Maker · the cabinet's people
Marion Bataille
French graphic designer · kinetic typography & pop-up
Marion Bataille (born 1963 in Paris) is a French graphic and book designer and illustrator renowned for pop-up books that fuse typography with three-dimensional paper engineering. She studied at the École Nationale Supérieure des Beaux-Arts and graduated from the École Supérieure d'Arts Graphiques (ESAG) in 1988. She lives and works in Paris.
Bataille is best known for ABC3D, an international best-seller published in 2008 by Roaring Brook Press (A Neal Porter Book) in the US and Bloomsbury in the UK. The book renders each of the 26 letters of the alphabet as a pop-up, fold, or mirror-based mechanism that moves and transforms as the pages turn, wrapped in a lenticular cover that shifts as it is tilted.
Working largely in a restrained red, white, and black palette, Bataille has continued to explore type and number as movable form in subsequent books, including 10 and Numéro.
Style signature
Bataille's work is defined by minimalist, almost graphic-design-pure restraint: a tight red/white/black palette and clean geometry in which letters and numbers themselves become the kinetic mechanism, morphing from one character into the next. The effect is closer to typographic art object than traditional storybook pop-up.
Notable works
- ABC3D
- 10
- Numéro
Questions about Marion Bataille
Who is Marion Bataille?
Marion Bataille is a French graphic designer, illustrator, and pop-up artist, born in 1963 in Paris. She is best known for ABC3D, an internationally best-selling pop-up alphabet book in which each letter transforms in three dimensions.

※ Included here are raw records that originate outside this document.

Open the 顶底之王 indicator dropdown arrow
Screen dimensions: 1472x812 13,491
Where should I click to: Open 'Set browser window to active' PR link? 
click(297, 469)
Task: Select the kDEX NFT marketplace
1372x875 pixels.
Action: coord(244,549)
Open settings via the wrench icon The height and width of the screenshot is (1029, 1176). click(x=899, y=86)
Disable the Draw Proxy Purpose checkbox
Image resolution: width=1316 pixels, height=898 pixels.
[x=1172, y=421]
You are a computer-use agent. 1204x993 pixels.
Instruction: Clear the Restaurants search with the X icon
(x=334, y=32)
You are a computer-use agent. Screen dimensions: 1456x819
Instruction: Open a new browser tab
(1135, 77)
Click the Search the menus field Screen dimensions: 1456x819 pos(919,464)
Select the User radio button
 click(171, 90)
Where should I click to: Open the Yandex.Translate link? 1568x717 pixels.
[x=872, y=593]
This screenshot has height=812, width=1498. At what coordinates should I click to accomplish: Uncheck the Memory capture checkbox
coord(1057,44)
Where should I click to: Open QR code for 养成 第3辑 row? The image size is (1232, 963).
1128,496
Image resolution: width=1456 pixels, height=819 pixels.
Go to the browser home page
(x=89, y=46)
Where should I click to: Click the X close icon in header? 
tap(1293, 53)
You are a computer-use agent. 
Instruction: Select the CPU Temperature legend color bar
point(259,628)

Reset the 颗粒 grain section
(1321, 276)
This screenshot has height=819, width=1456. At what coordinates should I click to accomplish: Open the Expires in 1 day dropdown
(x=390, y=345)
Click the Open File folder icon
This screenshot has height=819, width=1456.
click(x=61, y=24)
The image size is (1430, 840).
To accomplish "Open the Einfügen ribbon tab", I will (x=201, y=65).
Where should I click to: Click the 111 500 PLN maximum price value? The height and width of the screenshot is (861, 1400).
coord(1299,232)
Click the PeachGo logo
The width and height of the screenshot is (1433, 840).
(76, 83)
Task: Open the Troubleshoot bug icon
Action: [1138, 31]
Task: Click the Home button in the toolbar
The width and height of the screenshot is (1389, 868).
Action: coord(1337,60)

What is ABC3D by Marion Bataille?
ABC3D is Marion Bataille's acclaimed 2008 pop-up book that turns all 26 letters of the alphabet into moving, transforming three-dimensional forms, finished with a lenticular cover. It was published by Roaring Brook Press in the US and became an international best-seller.
What other books has Marion Bataille made?
Beyond ABC3D, Bataille has created the kinetic typography and number books 10 and Numéro, continuing her signature minimalist red, white, and black approach to movable design.